4120591A Cyclopaedia of Female Biography — Houdetot, Sophie de la Briche, Countess d'

HOUDETOT, SOPHIE DE LA BRICHE, COUNTESS D',

Was born at Paris, in 1730. Her father was an officer of the government; and she married the Count d'Houdetot in 1748. This lady was the friend of St. Lambert, and was highly esteemed by Rousseau and Marmontel.

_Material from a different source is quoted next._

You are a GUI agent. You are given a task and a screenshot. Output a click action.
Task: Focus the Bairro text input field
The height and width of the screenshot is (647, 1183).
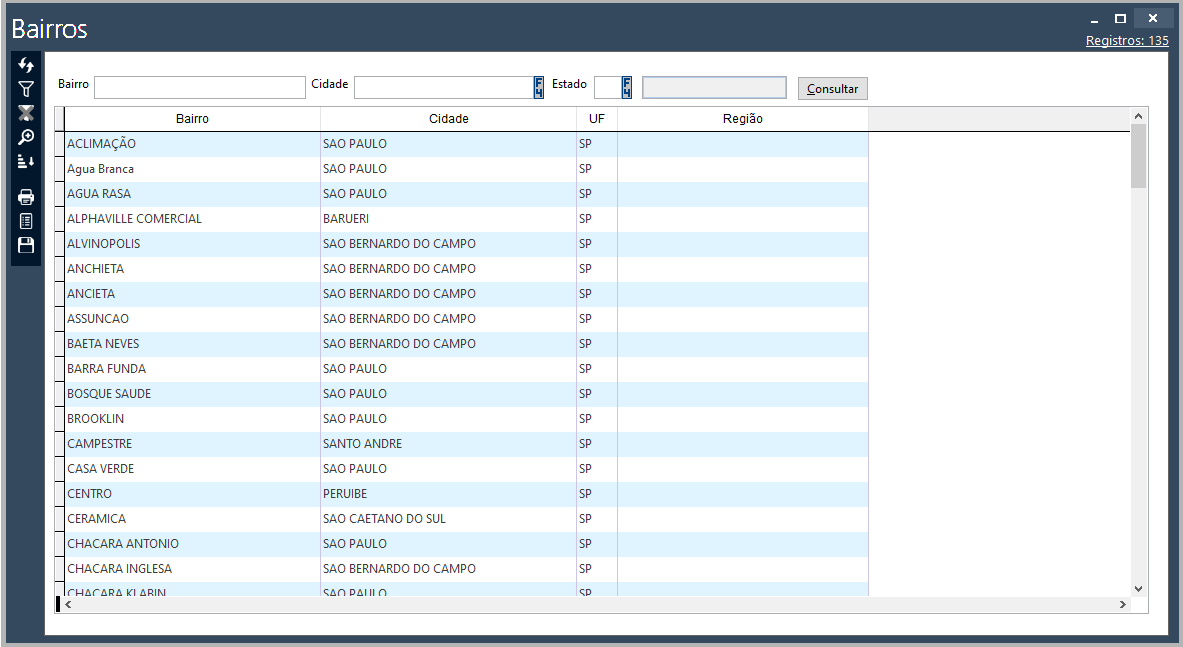(x=200, y=88)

The power by which Madame d'Houdetot captivated the gay, handsome, dissipated St. Lambert, or kindled the imagination of Rousseau, was not that of beauty. Her face was plain, and slightly marked with the small-pox; her eyes were not good; she was extremely short-sighted, which made her often appear ungraceful; she was small in person, and, but for her warm kindness of heart and cheerful sunshine of spirit, would have been quite overlooked in the world. To her singular power of charming, Madame d'Houdetot added talents of no common order, though never much cultivated. She was a musician, a poet, a wit; but every thing "par la grace de Dieu" However, all these gifts, and her benevolence of her nature, will not make amends for her bad morals. She died in 1813, aged eighty-three. Her poems were only published as fugitive pieces.